Hi all!

Some of you are probably aware of the pagecounts-raw dataset hosted at http://dumps.wikimedia.org/other/pagecounts-raw/. This week, we are making a change to how this dataset is generated. This should be mostly transparent, but an announcement is needed just in case anyone notices any differences.

pagecounts-raw has historically been generated by piping the udp2log webrequest logs into a C program called webstatscollector[1]. This code is fairly old, and the logic it uses to generate pagecounts is out of date. However, since this data has been public for so long, we made an effort to continue to support it as is.

We are still in the process of backfilling, but eventually all pagecounts-raw data after January 1 2015 will be generated from webrequest data stored in HDFS. This data is collected using Kafka, and pagecounts-raw is now generated by Hive.

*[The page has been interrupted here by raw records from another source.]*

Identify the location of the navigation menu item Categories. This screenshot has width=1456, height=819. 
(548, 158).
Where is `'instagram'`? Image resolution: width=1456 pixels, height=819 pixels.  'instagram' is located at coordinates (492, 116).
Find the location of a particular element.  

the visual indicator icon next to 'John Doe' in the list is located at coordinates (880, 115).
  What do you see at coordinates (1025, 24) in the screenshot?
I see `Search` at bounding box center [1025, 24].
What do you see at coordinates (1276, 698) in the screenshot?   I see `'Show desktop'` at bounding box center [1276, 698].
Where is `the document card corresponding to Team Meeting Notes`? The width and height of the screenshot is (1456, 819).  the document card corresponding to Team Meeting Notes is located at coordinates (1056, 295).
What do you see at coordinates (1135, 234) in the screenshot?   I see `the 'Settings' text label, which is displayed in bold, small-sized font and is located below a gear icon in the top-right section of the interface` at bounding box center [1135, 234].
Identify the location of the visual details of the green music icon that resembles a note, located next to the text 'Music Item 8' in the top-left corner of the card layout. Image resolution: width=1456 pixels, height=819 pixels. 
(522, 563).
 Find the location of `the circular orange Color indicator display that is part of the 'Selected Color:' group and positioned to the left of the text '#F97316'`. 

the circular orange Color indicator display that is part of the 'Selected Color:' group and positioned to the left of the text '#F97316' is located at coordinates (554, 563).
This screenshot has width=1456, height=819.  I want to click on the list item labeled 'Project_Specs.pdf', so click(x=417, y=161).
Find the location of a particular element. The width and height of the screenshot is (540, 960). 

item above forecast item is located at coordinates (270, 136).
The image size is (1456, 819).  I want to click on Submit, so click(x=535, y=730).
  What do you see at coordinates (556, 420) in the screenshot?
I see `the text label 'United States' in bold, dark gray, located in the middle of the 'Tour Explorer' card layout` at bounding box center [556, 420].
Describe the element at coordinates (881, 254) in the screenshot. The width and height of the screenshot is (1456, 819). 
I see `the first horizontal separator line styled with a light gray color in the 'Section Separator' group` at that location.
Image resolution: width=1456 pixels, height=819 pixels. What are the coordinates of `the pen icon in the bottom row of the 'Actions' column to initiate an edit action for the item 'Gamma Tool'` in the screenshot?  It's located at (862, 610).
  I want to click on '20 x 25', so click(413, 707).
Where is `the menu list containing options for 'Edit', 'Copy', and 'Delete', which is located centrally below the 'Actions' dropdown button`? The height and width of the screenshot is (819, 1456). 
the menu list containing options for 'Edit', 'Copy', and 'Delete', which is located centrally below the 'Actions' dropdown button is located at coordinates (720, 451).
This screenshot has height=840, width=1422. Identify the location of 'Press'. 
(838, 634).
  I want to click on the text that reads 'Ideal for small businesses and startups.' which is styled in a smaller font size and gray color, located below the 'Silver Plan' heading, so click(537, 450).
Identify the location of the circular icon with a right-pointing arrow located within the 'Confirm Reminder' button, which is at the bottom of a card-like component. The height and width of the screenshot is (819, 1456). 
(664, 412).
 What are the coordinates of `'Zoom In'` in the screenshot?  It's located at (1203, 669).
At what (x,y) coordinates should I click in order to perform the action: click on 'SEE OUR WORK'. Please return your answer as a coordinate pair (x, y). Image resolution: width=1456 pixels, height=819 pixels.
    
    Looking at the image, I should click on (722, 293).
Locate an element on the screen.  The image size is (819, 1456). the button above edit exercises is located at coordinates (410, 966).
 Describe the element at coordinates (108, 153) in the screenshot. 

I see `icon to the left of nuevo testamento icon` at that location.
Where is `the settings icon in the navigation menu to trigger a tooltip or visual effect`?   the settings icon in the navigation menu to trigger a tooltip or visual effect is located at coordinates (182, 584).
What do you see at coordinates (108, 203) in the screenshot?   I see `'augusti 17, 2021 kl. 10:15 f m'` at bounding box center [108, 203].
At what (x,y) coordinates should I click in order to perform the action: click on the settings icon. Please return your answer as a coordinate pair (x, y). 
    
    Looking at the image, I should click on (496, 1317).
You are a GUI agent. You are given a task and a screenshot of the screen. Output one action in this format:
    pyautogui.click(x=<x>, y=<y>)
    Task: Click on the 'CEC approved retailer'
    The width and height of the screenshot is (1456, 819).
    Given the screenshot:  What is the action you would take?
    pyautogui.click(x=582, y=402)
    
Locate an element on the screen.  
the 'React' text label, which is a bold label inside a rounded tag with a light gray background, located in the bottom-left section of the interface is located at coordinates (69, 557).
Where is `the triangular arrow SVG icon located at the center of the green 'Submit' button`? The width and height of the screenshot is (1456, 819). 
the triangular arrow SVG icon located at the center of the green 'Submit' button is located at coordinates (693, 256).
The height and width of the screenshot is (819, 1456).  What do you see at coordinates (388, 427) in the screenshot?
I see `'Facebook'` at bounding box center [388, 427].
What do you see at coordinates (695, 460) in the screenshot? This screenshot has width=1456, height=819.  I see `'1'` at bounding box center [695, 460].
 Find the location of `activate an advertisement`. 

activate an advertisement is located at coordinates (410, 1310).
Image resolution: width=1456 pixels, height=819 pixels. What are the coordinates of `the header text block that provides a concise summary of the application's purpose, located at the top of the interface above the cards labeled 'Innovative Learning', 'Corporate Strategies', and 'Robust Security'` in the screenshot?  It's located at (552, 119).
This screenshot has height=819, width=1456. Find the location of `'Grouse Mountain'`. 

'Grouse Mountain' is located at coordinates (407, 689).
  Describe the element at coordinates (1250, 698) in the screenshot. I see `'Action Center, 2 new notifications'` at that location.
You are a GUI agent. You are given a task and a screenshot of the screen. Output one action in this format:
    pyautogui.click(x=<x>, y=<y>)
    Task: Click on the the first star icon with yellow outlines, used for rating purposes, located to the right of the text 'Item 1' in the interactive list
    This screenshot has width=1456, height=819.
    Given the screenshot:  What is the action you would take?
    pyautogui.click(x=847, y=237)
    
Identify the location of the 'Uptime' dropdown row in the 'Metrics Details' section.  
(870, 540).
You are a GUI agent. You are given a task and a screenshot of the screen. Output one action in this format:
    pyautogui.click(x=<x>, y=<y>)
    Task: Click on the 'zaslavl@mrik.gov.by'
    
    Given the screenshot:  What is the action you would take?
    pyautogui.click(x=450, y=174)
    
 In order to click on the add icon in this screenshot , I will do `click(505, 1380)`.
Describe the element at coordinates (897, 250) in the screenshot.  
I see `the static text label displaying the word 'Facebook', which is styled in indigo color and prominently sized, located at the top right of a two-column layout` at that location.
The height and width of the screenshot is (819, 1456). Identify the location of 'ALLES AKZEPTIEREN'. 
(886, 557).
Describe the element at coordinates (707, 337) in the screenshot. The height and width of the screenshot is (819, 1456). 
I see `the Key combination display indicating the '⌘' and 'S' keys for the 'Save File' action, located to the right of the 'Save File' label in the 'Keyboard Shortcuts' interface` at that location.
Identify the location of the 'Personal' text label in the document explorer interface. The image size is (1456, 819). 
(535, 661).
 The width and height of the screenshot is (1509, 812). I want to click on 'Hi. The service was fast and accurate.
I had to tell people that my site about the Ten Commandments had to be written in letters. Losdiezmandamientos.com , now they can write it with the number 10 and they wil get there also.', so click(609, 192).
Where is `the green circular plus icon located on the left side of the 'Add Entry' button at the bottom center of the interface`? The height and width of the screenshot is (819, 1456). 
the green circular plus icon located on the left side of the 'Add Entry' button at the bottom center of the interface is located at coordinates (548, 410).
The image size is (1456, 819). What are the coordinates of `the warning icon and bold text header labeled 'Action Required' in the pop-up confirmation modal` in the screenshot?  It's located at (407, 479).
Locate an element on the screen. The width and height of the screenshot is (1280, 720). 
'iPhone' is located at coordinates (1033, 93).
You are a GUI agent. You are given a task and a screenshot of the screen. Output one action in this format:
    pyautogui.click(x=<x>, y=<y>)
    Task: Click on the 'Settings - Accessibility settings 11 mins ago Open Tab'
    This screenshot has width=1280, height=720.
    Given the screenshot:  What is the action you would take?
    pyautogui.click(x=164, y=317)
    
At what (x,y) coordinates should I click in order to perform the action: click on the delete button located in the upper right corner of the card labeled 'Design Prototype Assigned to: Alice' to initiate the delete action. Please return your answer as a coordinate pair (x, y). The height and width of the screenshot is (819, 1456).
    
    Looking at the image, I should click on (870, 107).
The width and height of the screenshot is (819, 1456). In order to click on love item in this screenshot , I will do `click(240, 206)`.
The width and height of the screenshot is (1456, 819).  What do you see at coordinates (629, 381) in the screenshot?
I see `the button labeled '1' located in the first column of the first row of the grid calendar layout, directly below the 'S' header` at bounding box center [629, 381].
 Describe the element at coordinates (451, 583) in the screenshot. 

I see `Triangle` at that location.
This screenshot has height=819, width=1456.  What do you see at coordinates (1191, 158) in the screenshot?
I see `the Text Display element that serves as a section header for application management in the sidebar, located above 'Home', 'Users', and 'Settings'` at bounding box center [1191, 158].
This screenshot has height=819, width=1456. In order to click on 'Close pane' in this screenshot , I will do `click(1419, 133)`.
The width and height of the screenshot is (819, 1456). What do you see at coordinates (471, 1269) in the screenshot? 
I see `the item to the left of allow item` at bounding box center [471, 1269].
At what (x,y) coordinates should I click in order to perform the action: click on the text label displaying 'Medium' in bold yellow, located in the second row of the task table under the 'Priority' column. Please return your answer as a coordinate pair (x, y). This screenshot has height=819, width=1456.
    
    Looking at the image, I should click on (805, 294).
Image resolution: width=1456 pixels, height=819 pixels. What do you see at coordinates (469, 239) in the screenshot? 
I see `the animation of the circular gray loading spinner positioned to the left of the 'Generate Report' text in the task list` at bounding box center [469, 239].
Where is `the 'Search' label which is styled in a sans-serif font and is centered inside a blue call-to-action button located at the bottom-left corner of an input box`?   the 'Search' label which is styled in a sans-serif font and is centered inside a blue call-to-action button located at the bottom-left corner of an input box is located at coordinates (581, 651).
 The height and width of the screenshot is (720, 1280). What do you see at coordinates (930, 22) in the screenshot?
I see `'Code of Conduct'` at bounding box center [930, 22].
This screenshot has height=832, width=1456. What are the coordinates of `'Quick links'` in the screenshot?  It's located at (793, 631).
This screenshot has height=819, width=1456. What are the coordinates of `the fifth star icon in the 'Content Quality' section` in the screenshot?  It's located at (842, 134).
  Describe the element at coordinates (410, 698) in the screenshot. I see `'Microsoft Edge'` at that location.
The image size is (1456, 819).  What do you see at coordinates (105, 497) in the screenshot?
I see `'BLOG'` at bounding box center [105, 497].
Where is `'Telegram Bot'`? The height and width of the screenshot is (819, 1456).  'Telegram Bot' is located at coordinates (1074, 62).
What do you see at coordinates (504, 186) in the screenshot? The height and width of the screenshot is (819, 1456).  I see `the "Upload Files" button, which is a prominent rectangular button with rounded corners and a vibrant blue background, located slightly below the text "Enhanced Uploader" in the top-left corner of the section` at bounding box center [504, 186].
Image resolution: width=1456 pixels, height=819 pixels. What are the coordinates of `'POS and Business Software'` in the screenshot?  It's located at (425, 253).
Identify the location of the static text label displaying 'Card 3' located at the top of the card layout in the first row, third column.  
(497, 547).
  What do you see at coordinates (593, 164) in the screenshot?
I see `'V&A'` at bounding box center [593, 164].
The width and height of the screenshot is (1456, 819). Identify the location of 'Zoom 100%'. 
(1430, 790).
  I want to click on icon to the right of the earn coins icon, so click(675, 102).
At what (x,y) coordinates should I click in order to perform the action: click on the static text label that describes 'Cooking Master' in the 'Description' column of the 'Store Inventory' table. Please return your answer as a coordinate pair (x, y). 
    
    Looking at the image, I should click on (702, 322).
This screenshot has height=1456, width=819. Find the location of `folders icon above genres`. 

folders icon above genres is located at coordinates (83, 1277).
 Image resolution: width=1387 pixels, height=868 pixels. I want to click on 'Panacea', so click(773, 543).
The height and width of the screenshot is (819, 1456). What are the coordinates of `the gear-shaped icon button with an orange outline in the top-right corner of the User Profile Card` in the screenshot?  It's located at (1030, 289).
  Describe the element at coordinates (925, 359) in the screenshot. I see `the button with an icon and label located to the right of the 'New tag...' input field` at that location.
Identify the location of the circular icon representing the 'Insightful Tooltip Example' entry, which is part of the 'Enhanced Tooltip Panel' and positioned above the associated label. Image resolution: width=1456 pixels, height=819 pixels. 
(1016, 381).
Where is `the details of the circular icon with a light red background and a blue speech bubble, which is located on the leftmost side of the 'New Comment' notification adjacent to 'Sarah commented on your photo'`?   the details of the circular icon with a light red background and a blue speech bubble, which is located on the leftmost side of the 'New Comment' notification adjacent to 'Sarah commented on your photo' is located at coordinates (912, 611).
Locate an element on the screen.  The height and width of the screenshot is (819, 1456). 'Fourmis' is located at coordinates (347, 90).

You may see a slight increase in article counts. The webrequest data in HDFS is less lossy than the udp2log data.

By the way, do you know about the pagecounts-all-sites[2] dataset? pagecounts-all-sites is in a similar format to pagecounts-raw, but comes with more up to date pagecount logic. Most importantly, it includes mobile site pagecounts. Perhaps you should use pagecounts-all-sites instead of pagecounts-raw, eh? :)

-Andrew Otto

[1] https://github.com/wikimedia/analytics-webstatscollector

[2] http://dumps.wikimedia.org/other/pagecounts-all-sites/